Collected data
-=-=-=-=-
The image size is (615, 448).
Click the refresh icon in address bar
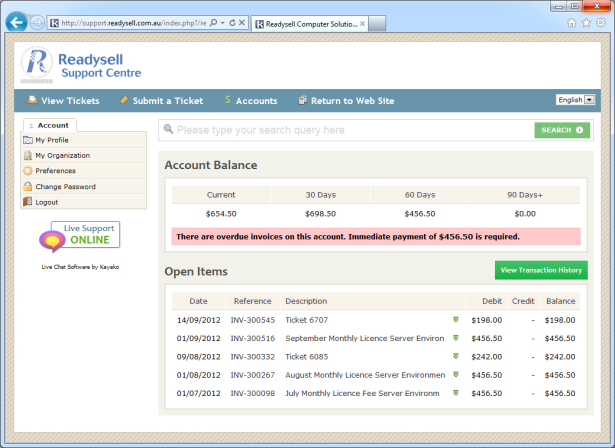[232, 22]
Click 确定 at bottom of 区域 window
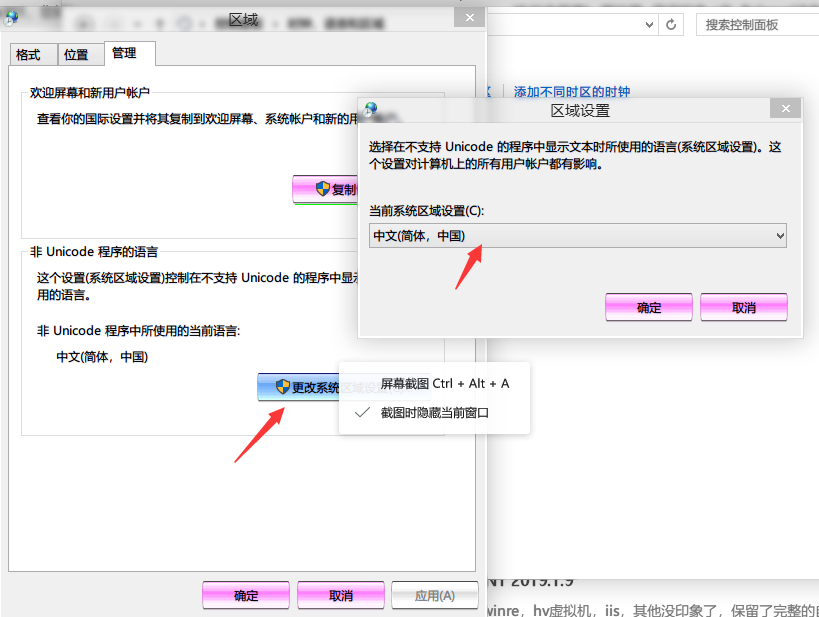Screen dimensions: 819x617 coord(246,595)
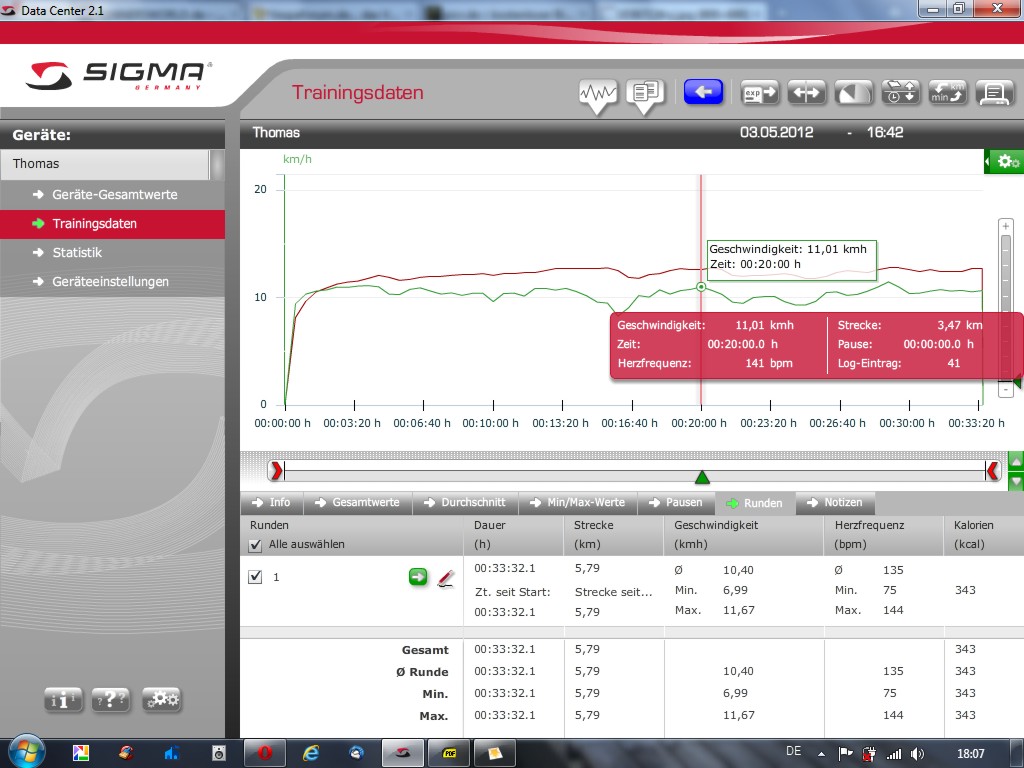
Task: Open the Min/Max-Werte tab
Action: pyautogui.click(x=577, y=503)
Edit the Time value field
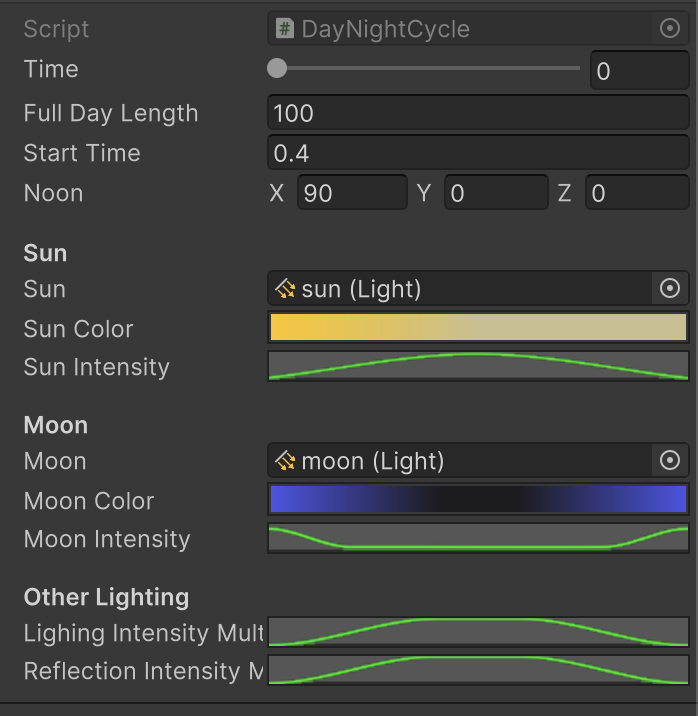 pos(640,70)
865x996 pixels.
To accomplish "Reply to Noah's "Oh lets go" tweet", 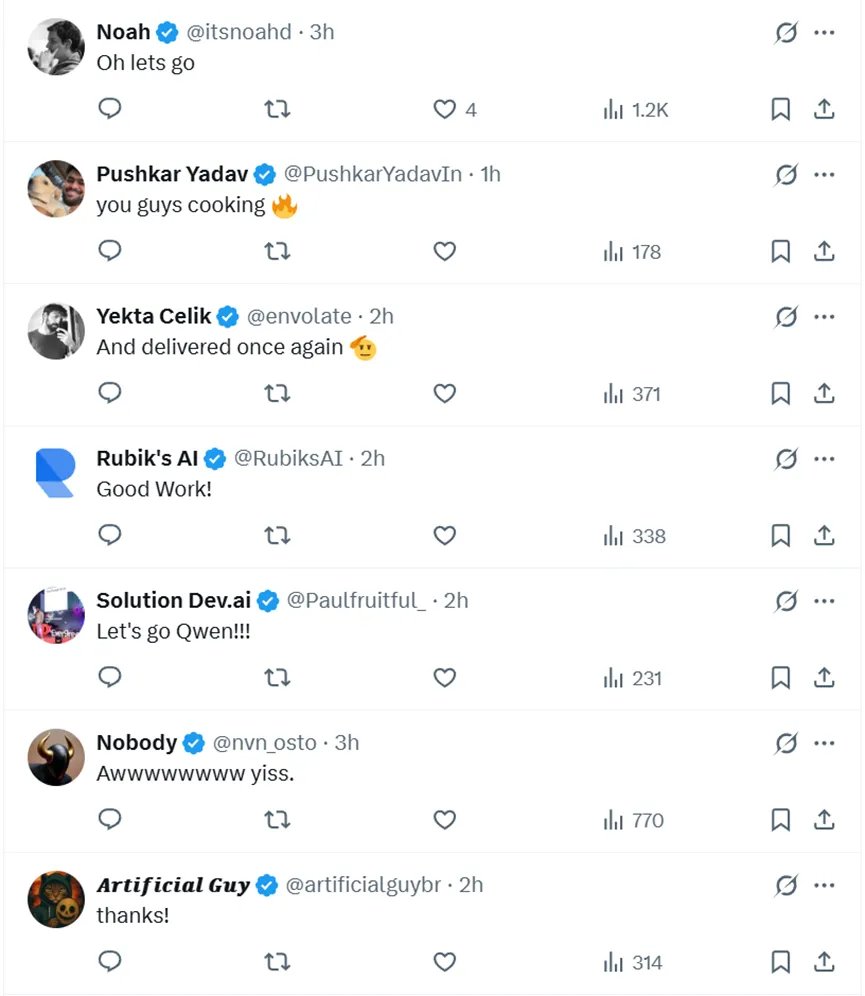I will [x=110, y=109].
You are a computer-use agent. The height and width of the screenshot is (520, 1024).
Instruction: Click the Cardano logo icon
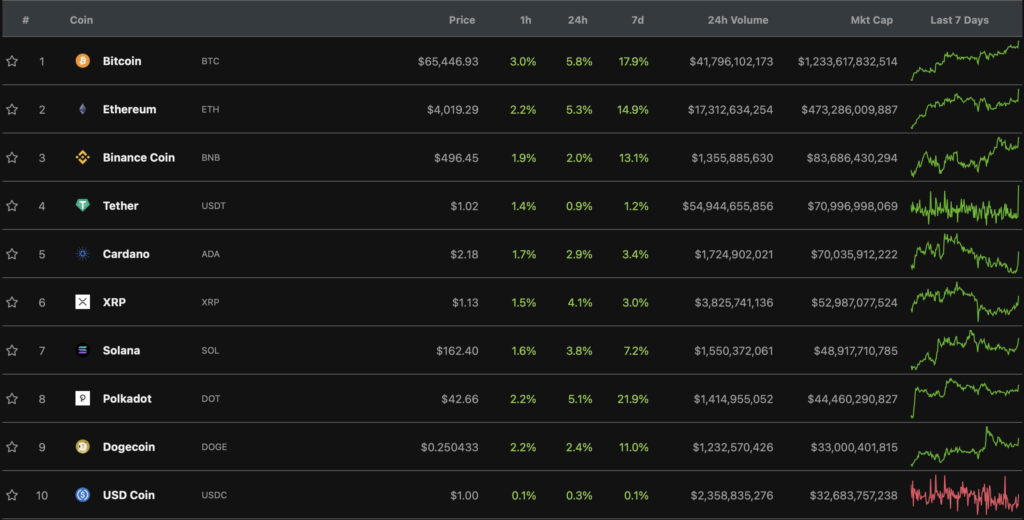point(82,254)
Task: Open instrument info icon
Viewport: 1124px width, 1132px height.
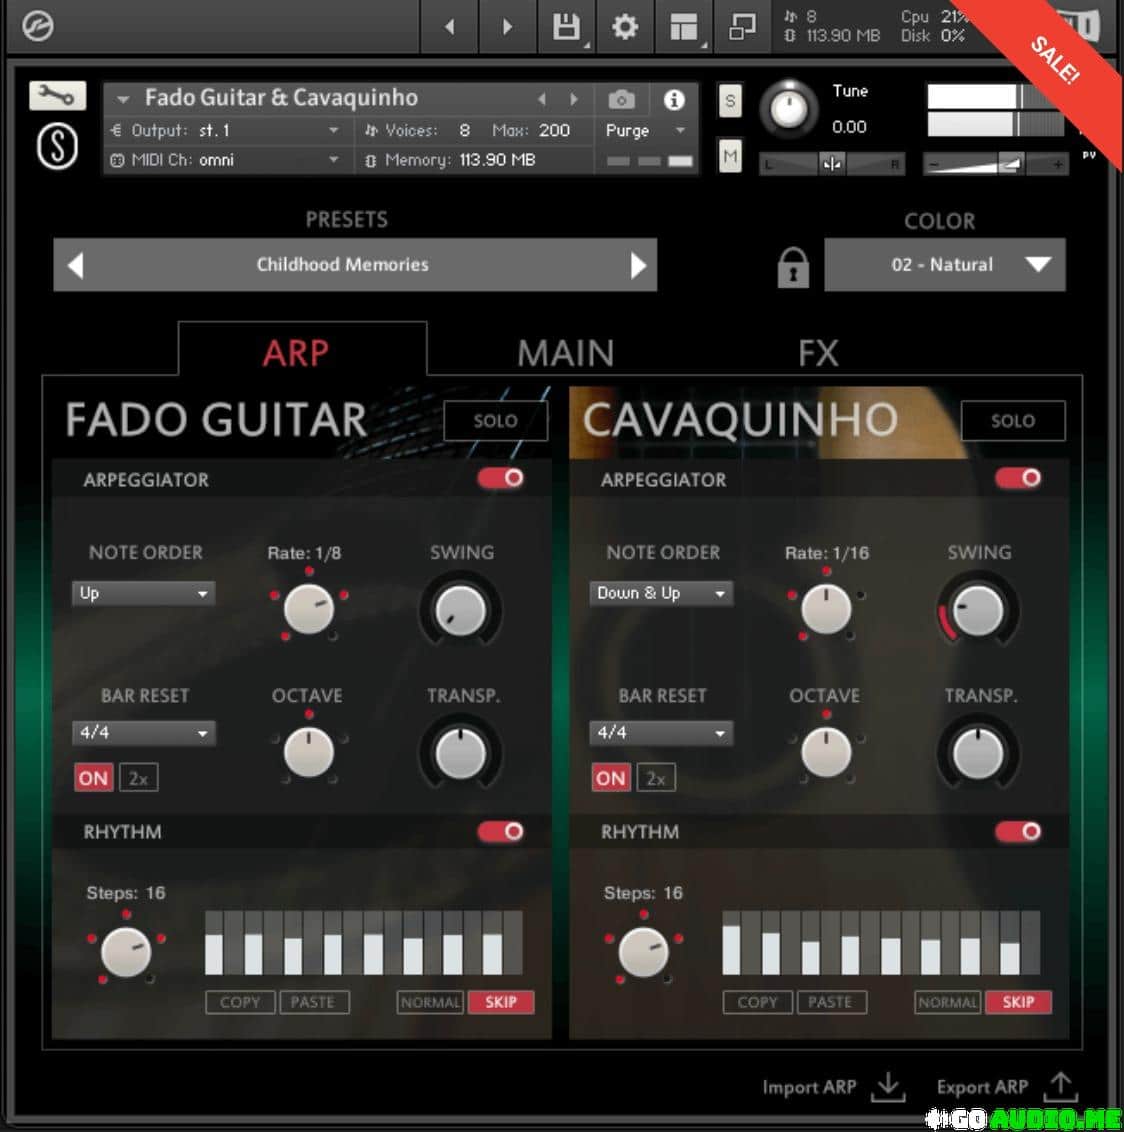Action: pos(674,99)
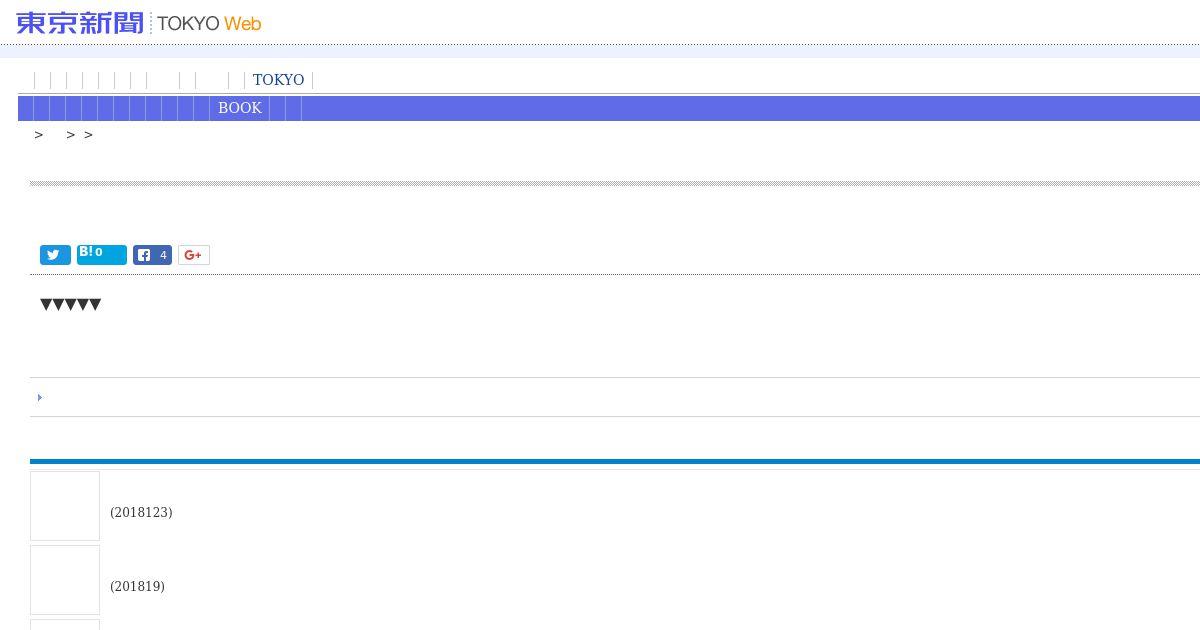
-=-=-=-=-
## What is required:
Print exactly the lines above that run from the one with "Click the refresh icon in address bar" to the one with "865x996 pixels.", both included. No pictures.

## Finished exercise:
Click the refresh icon in address bar
[232, 22]
Click 确定 at bottom of 区域 window
Screen dimensions: 819x617 coord(246,595)
Task: Open the Min/Max-Werte tab
Action: pyautogui.click(x=577, y=503)
Edit the Time value field
 pos(640,70)
865x996 pixels.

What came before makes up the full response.